Con voracidad engullo una especie de bocadillo que esconde un filete de carne, desconozco su sabor y de qué animal procede, todo ello, aderezado con una sabrosa salsa y lechuga. El apetito es ciego. Después me informé de que, es habitual, el consumo de la carne de caballo. Si así fuere, lo recordaré como una experiencia gastronómica.

Recuperada las fuerzas, continúo mi recorrido. Tres son las plazas que representan el casco histórico, llamadas Mestni, Stari y Gornji rodeando la falda de la colina del Castillo. Esta zona ha conservado su trazado medieval, casi todas las casas son barrocas con fachadas de varios colores. Lo sorprendente es que dichas plazas son de forma alargadas y se conectan entre sí gracias a las calles peatonales, paso de una a otra sin darme cuenta.

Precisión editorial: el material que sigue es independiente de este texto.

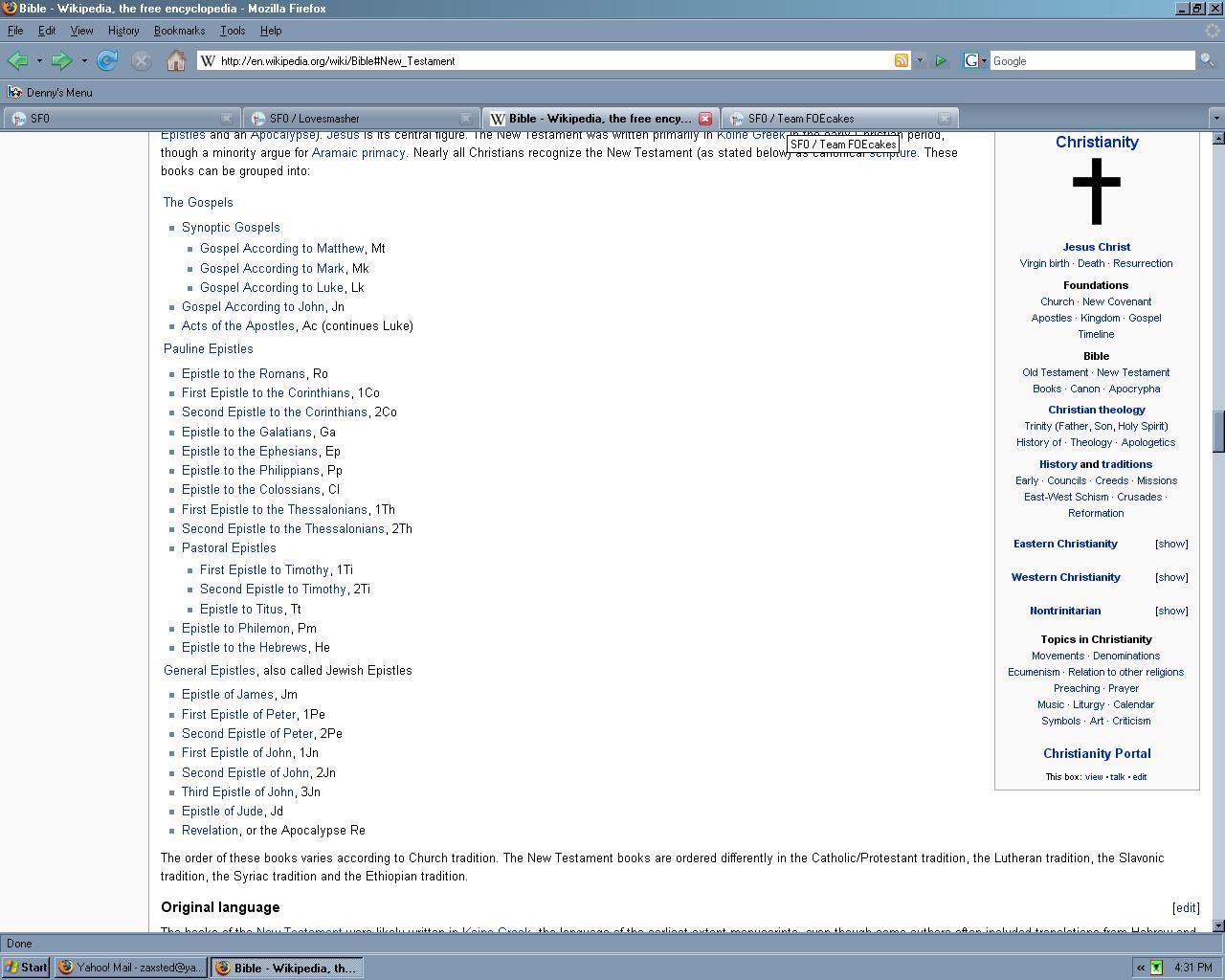Show the Nontrinitarian section
This screenshot has height=980, width=1225.
(x=1171, y=611)
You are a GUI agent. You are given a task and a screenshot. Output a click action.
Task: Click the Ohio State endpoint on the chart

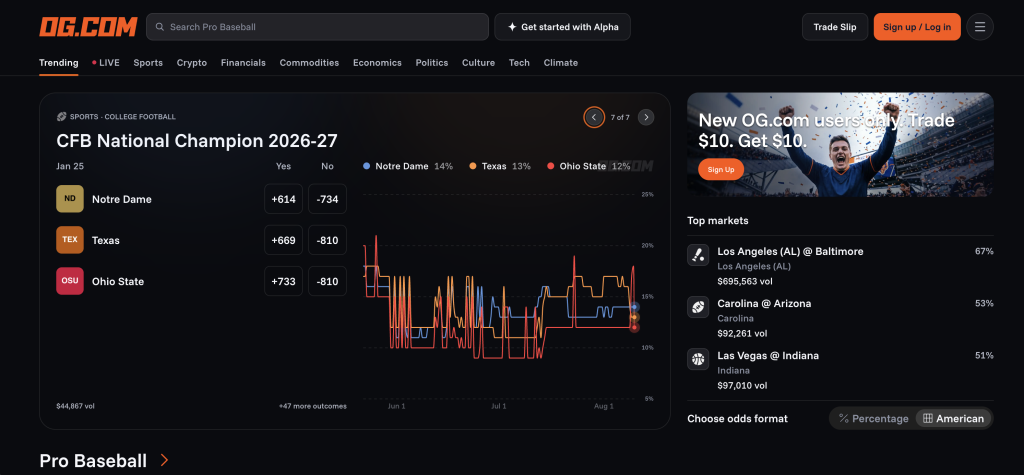point(634,327)
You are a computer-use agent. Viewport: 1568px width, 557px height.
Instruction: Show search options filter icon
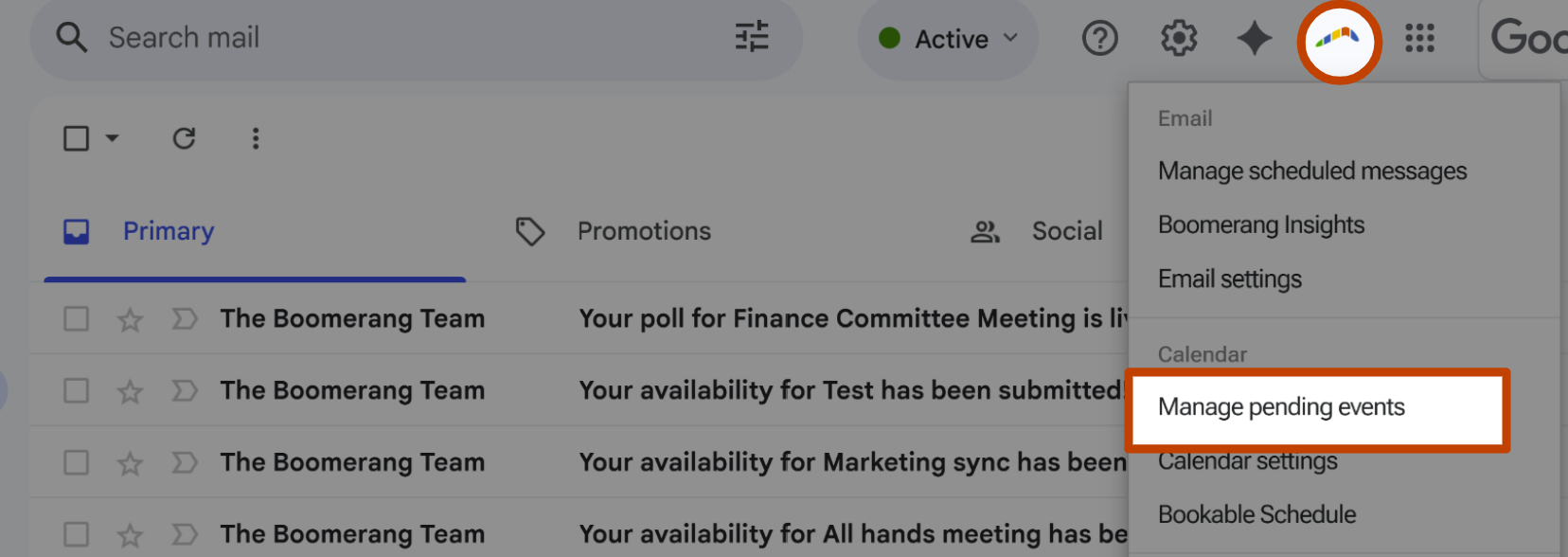[752, 38]
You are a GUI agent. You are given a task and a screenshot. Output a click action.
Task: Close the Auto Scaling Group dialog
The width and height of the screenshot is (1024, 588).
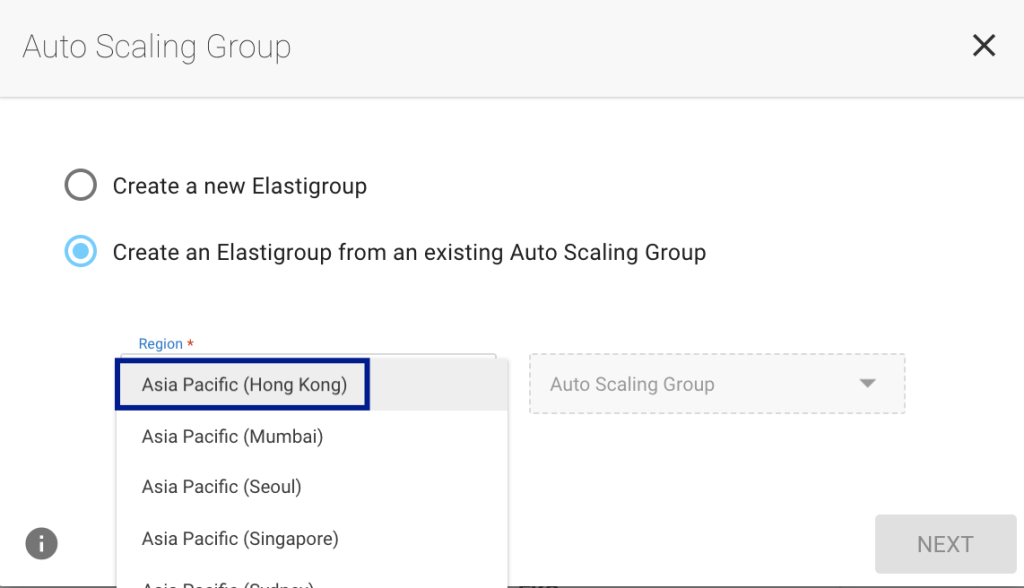pos(984,46)
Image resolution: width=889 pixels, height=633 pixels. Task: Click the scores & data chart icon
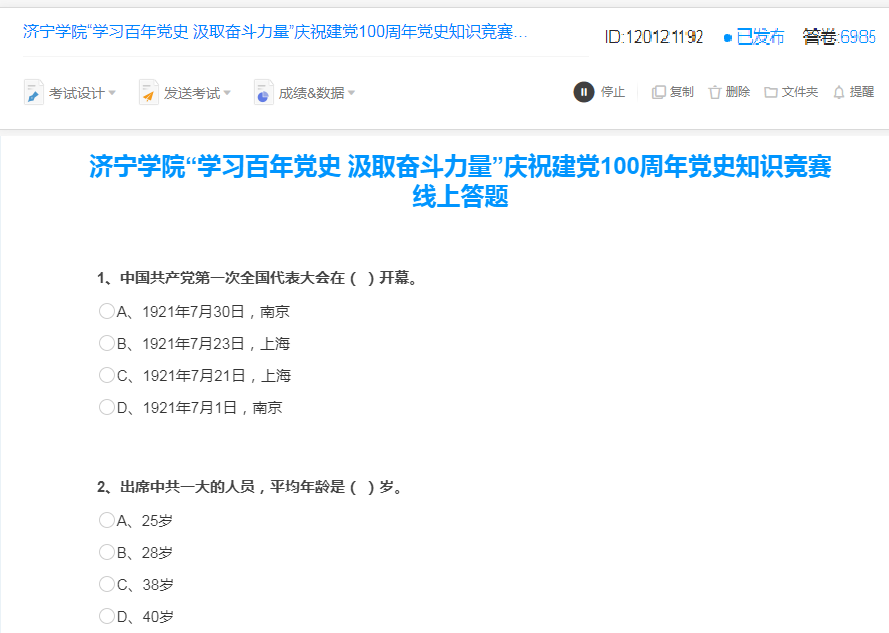click(264, 93)
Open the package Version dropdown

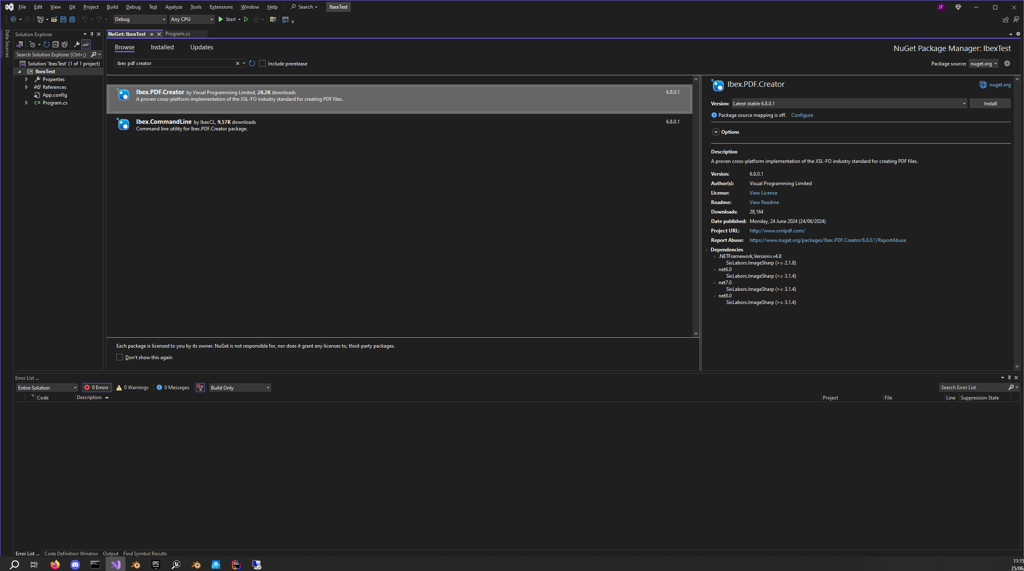click(x=849, y=104)
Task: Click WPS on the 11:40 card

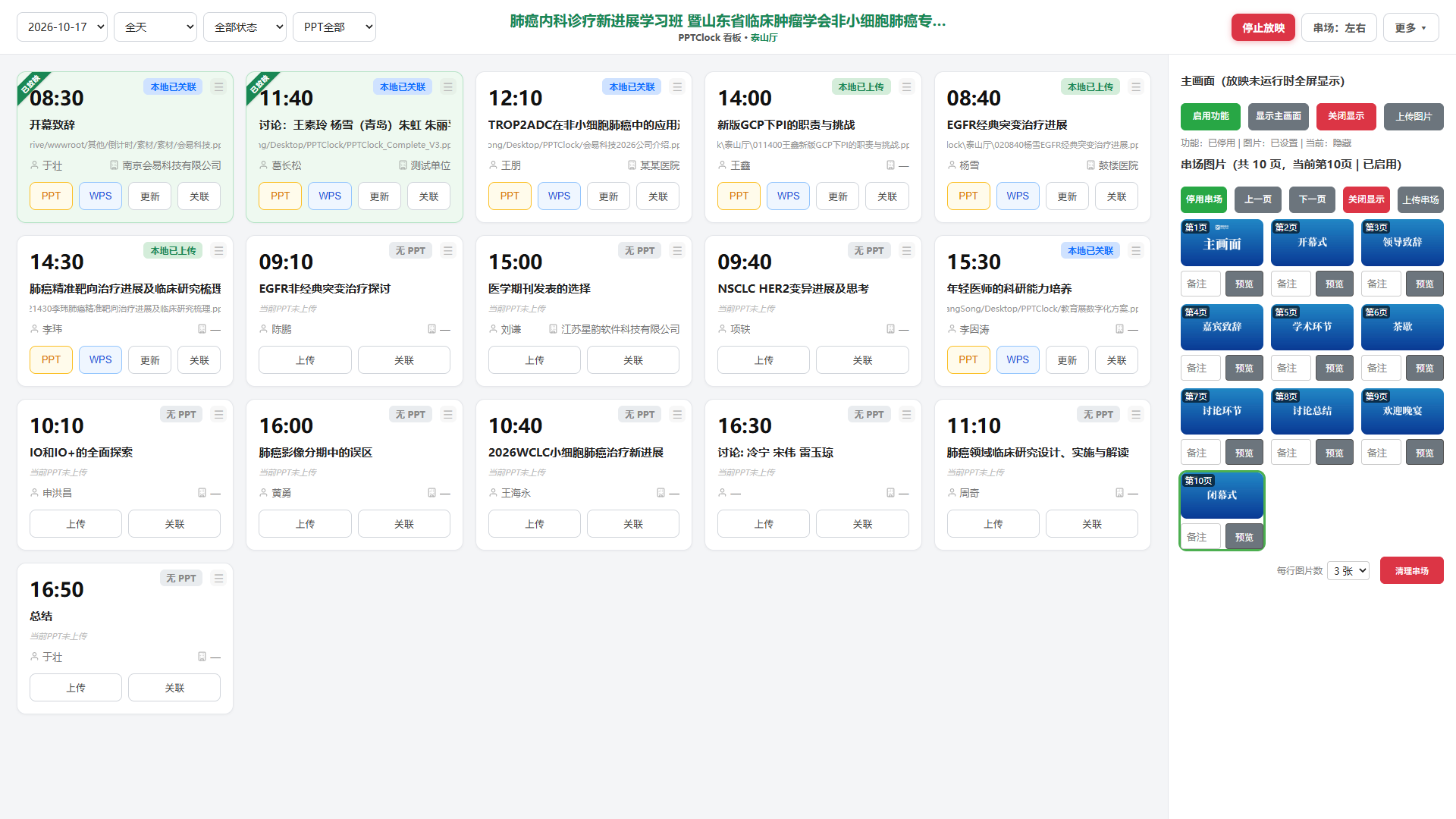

Callejeando llego hasta la Plaza Mestni, donde se alza el edificio del Ayuntamiento, construcción de fines del siglo XV, reconstruido en 1.718. De su arquitectura, quizá, lo que más me llama la atención es su campanario y sus coloridos relojes en cada una de sus caras. Frente al edificio resplandece la fuente de los Tres Ríos de la comarca de Carniola. Tres figuras alegóricas representan al Sava, El Krka y al Ljiubljanica. Obra barroca del XVIII diseñada por Robba. Su estilo me recordó a la que está en la Piazza Nabona, de Roma.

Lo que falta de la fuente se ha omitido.